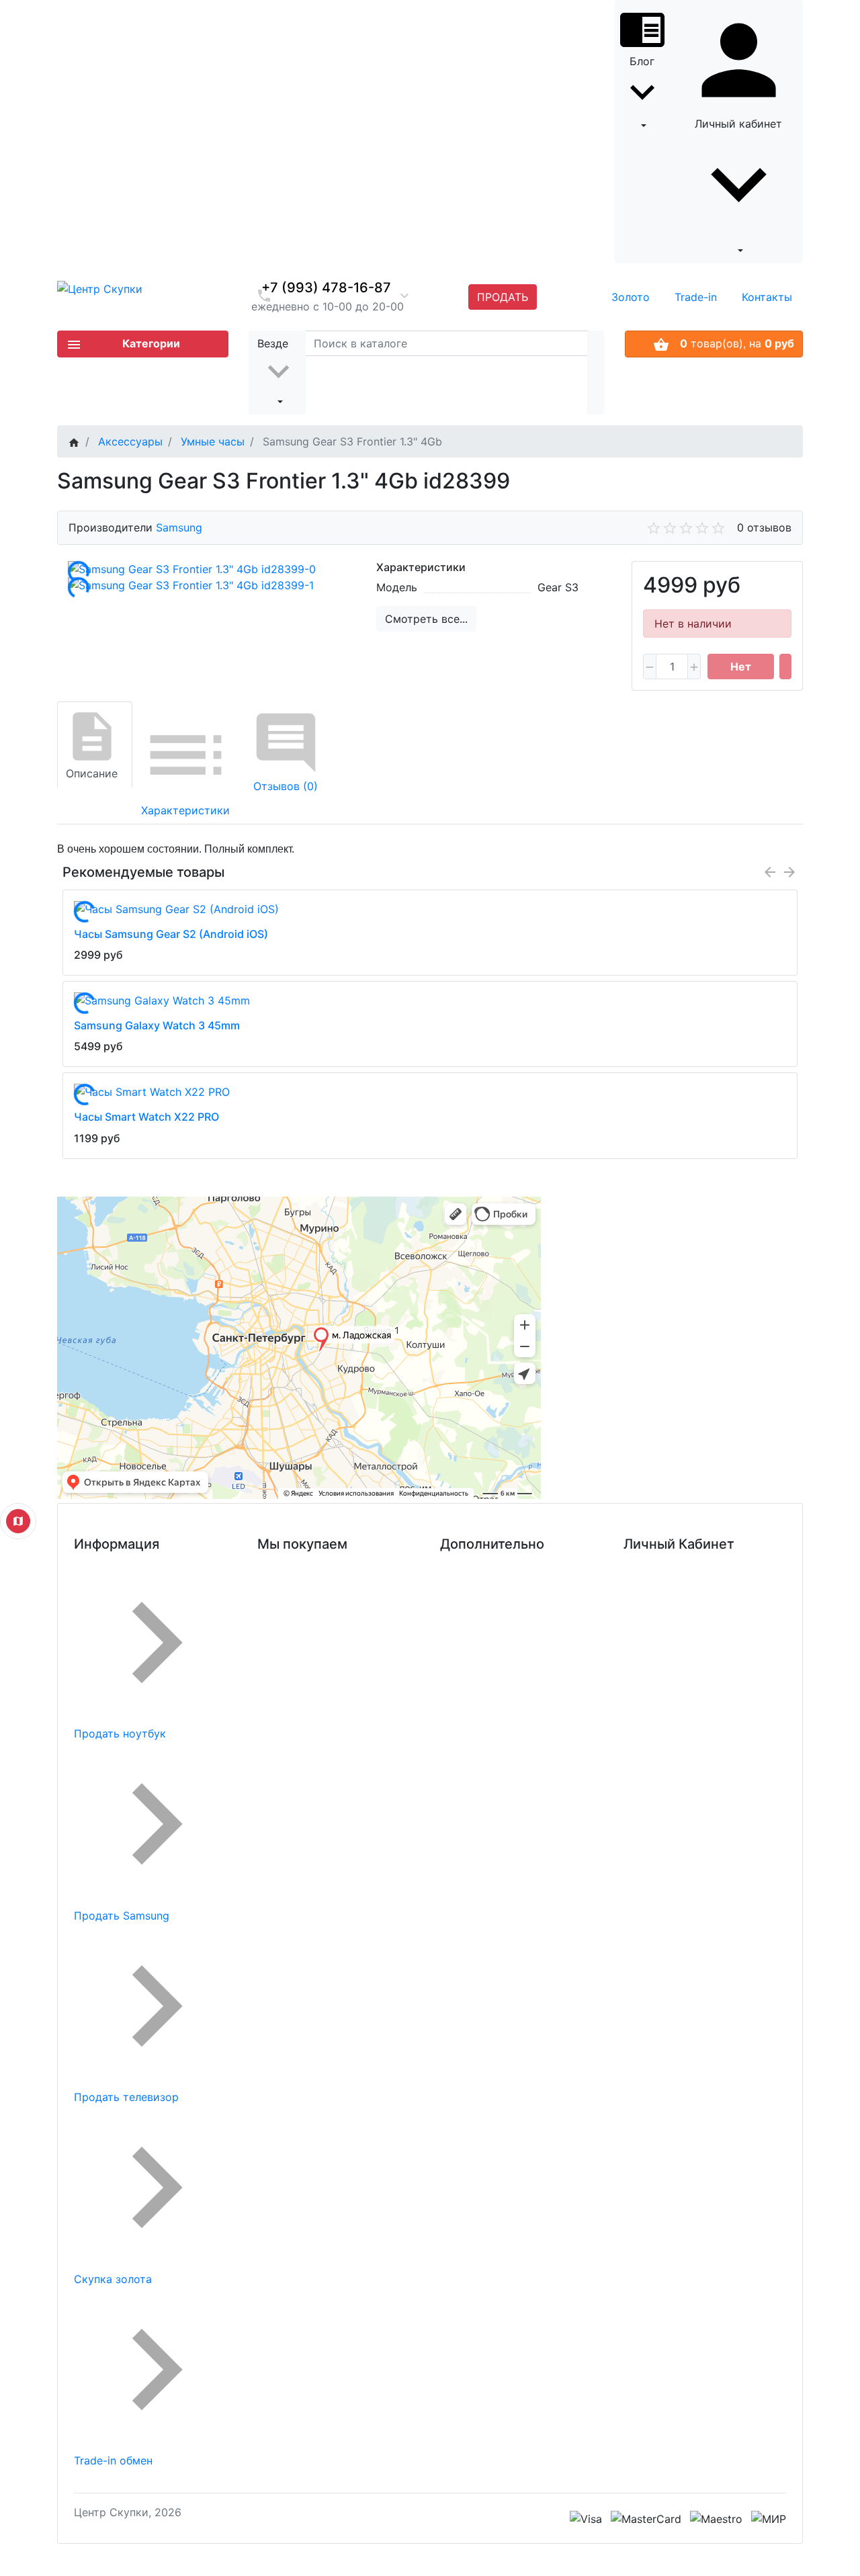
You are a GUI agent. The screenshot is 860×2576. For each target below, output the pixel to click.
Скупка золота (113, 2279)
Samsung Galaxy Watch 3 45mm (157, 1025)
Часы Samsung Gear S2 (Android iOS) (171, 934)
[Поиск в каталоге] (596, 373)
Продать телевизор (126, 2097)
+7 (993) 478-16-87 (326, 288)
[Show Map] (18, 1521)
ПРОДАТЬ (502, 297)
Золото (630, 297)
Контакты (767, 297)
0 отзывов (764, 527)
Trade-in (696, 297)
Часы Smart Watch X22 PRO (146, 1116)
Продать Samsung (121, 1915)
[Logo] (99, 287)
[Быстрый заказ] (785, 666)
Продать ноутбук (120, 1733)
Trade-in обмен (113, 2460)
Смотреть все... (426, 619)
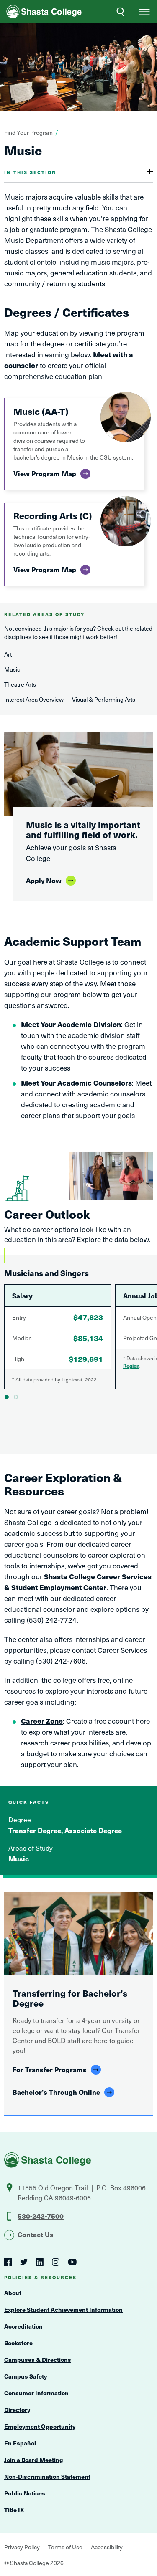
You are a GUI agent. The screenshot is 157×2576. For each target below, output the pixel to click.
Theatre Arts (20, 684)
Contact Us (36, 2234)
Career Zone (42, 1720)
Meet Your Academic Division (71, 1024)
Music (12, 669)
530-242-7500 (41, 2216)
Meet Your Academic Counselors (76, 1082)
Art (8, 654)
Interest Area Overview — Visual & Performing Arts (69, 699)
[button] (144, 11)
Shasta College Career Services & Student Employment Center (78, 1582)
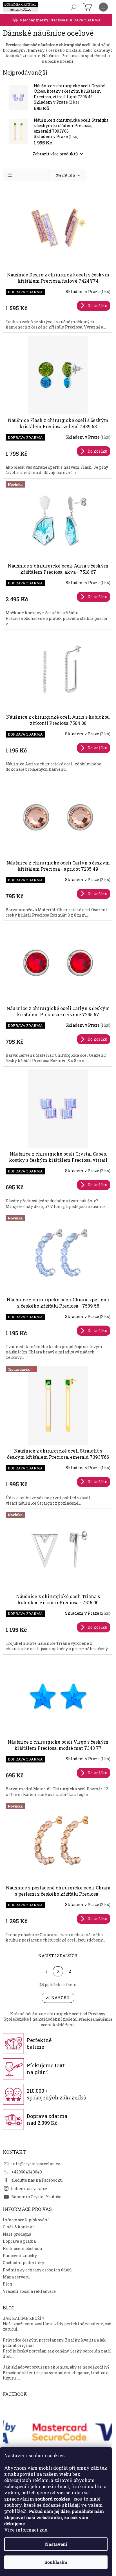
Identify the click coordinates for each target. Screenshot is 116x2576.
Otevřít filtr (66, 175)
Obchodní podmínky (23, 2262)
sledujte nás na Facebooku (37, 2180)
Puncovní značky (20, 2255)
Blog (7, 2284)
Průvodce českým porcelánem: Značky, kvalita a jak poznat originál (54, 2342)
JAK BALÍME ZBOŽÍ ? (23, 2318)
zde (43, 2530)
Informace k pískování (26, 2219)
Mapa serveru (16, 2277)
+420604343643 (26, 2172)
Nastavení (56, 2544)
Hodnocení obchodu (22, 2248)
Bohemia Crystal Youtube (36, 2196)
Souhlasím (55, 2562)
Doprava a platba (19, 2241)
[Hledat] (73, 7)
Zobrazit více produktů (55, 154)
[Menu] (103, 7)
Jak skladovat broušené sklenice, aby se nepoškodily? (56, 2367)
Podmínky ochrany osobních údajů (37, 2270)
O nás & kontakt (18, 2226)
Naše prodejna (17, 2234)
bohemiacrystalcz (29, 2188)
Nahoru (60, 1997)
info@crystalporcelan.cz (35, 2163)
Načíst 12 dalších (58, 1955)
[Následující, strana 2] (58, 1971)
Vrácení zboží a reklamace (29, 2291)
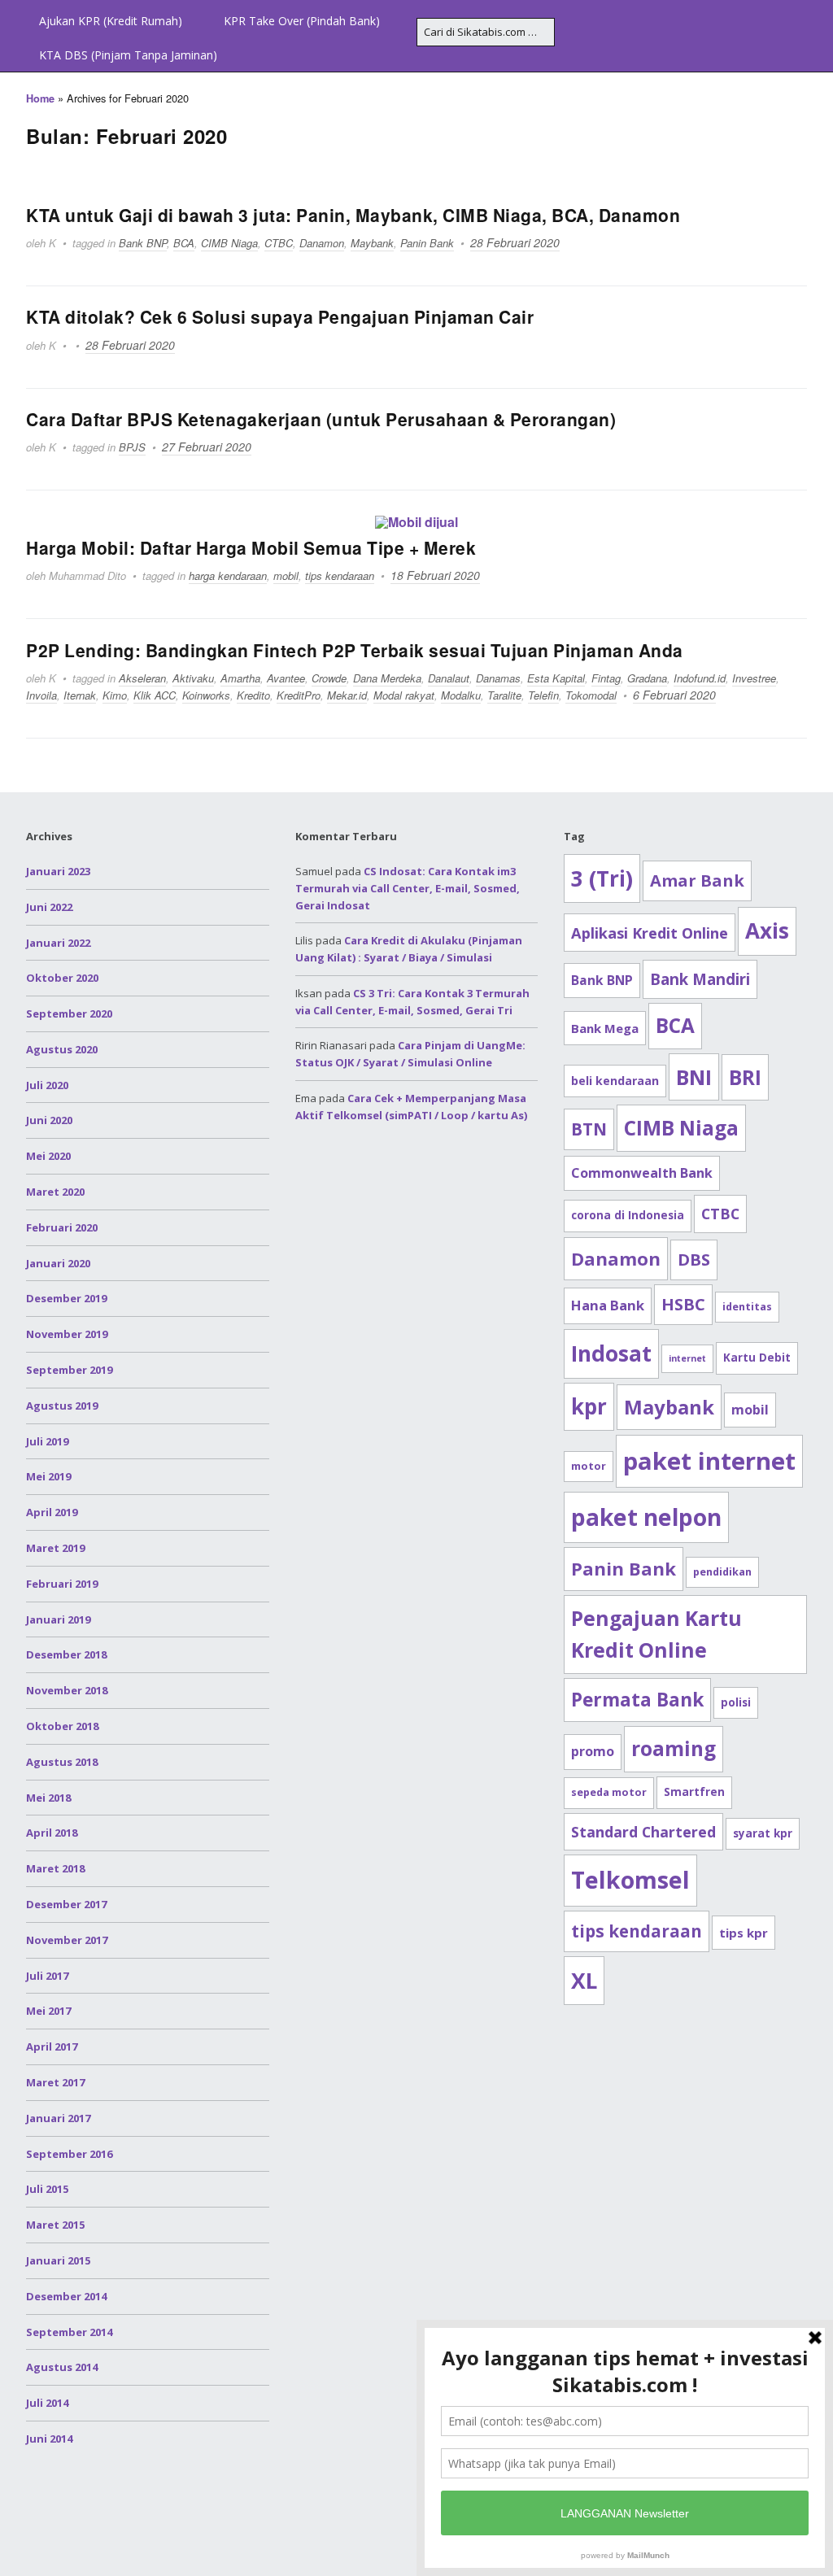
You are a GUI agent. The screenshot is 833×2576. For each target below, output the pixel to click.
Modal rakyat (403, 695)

▶ Task statement
Aside from the pictures, copy all of the entries exactly.

▶ Finished task
You are a GUI agent. The screenshot is 860×2576. For each target below, output the pixel to click.
Скупка золота (113, 2279)
Samsung Galaxy Watch 3 45mm (157, 1025)
Часы Samsung Gear S2 (Android iOS) (171, 934)
[Поиск в каталоге] (596, 373)
Продать телевизор (126, 2097)
+7 (993) 478-16-87 (326, 288)
[Show Map] (18, 1521)
ПРОДАТЬ (502, 297)
Золото (630, 297)
Контакты (767, 297)
0 отзывов (764, 527)
Trade-in (696, 297)
Часы Smart Watch X22 PRO (146, 1116)
Продать Samsung (121, 1915)
[Logo] (99, 287)
[Быстрый заказ] (785, 666)
Продать ноутбук (120, 1733)
Trade-in обмен (113, 2460)
Смотреть все... (426, 619)
You are a GUI agent. The screenshot is 157×2576. For each target below, output the pixel to click.
Theatre Arts (20, 684)
Contact Us (36, 2234)
Career Zone (42, 1720)
Meet Your Academic Division (71, 1024)
Music (12, 669)
530-242-7500 (41, 2216)
Meet Your Academic Counselors (76, 1082)
Art (8, 654)
Interest Area Overview — Visual & Performing Arts (69, 699)
[button] (144, 11)
Shasta College Career Services & Student Employment Center (78, 1582)
Identify the click coordinates for each target. Screenshot is 116x2576.
Otevřít filtr (66, 175)
Obchodní podmínky (23, 2262)
sledujte nás na Facebooku (37, 2180)
Puncovní značky (20, 2255)
Blog (7, 2284)
Průvodce českým porcelánem: Značky, kvalita a jak poznat originál (54, 2342)
JAK BALÍME ZBOŽÍ ? (23, 2318)
zde (43, 2530)
Informace k pískování (26, 2219)
Mapa serveru (16, 2277)
+420604343643 (26, 2172)
Nastavení (56, 2544)
Hodnocení obchodu (22, 2248)
Bohemia Crystal Youtube (36, 2196)
Souhlasím (55, 2562)
Doprava a platba (19, 2241)
[Hledat] (73, 7)
Zobrazit více produktů (55, 154)
[Menu] (103, 7)
Jak skladovat broušené sklenice, aby se nepoškodily? (56, 2367)
Podmínky ochrany osobních údajů (37, 2270)
O nás & kontakt (18, 2226)
Naše prodejna (17, 2234)
bohemiacrystalcz (29, 2188)
Nahoru (60, 1997)
info@crystalporcelan.cz (35, 2163)
Načíst 12 dalších (58, 1955)
[Následující, strana 2] (58, 1971)
Vrácení zboží a reklamace (29, 2291)
You are a GUI agent. The screenshot is 833×2576. For each target below, output the pixel to click.
Modal rakyat (403, 695)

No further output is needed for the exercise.